3.3 Region-convolutional neural network (R-CNN)
Region with CNN features (R-CNN model) are a popular object detection and localization framework developed by Ren S et al. [35]. R-CNN architecture involves three modules. The first generates category-independent region proposals. The second extract features from each proposed region using pretrained CNN. The last module ensures object classification and bounding box regression. R-CNN suffers from several limitations such as slow inference speed, high memory consumption and multistage training. These limitations have motivated the development of optimized version of R-CNN such as Fast-R-CNN [36], Faster-R-CNN [37] and Mask-R-CNN [38]. Fast R-CNN uses a single CNN to extract features from the entire image and then generates region proposals from the feature map. Fast R-CNN model consists of a single-stage compared to three stages in R-CNN. Fast R-CNN samples multiple ROIs from the same image by using a new layer called ROI pooling that extracts equal-length feature vectors from all proposals. This makes Fast- R-CNN detection model faster and more efficient. Faster R-CNN is an extension of fast R-CNN. The architecture of Faster R-CNN consists of 2 modules:
-
Region Proposal Network (RPN) is built for generating region proposals.
-
Fast R-CNN is used for detecting objects in the proposed region
3.4 Detection transformer model (Detr)
Detr perform prediction and generate the final set of detections by combining a common CNN with a transformer architecture. The authors in [39] propose to resolve object detection task as a set prediction problem and use transformers and bipartite matching loss. Detr object detection model uses self-attentional transformers to process input images, producing a fixed set of detection directly, without using proposal networks (RPNs) and non-maximum suppression. It is important to note that the transformer architecture used in Detr is computationally intensive and training large Detr models consume a large amount of memory.
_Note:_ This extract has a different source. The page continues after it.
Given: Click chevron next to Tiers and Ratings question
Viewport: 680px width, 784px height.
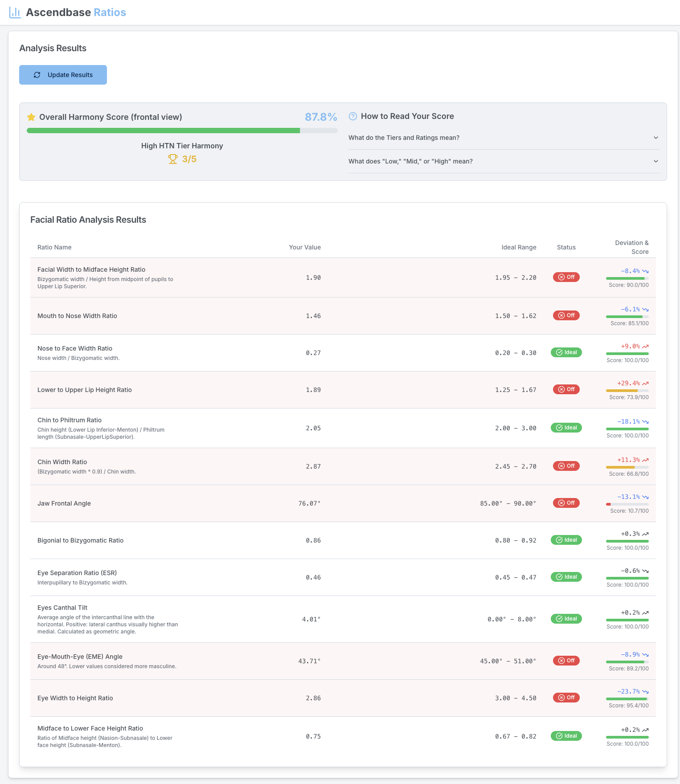Looking at the screenshot, I should pyautogui.click(x=655, y=138).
3.5 You only look one model (Yolo)
Yolo detection model [40] addresses object detection as a single-stage, end-to-end process. It uses a simple deep convolutional neural network to detect objects in the image. The input image is divided up into a grid of cells. The grid size is typically determined by the architecture of the YOLO model. After that, Yolo predicts bounding boxes that contain the objects found in each grid cell. The bounding box values ((x, y) coordinates of the box's center, width (w), and height (h)) are relative to the cell's size. A confidence score is then added to each bounding box to indicate the presence of an object. A class probability is also assigned using SoftMax activation. Only the most confident bounding box with high probability are selected. This model has 24 convolution layers. 4 max-pooling layers, and 2 fully connected layers. 1*1 convolution followed by 3*3 convolution are used to reduce number of channels. Yolo predicts multiple bounding boxes for each grid cell and filters them based on their confidence score and overlap with the anchor box. There are several versions of Yolo, the most recent one being YoloV8 [41]. YoloV8 architecture focuses on performance and speed achieving cutting-edge results on a number of benchmarks. YoloV8 predicts the center of an object directly instead of predicting the offset from predefined anchor boxes. This is called anchor free detection and allows reducing the number of box prediction. YoloV8 uses Mosaic augmentation (stitching four images together) and augments images during training online. At each epoch, the model sees a slightly different variation of the images it has been provided.
3.6 Proposed method
The proposed method was tested on potato plant leaf to detect Late Blight disease. Model detection training process was release using the plant leaf images taken from the popular PlantVillage dataset (https://www.kaggle.com/datasets/emmarex/plantdisease). Figure 2 displays examples of potato plant leaves images. Figure 2(a) shows a healthy potato plant leaf, while Fig. 2(b), (c) and (d) show various forms of late blight lesions on potato plant leaves.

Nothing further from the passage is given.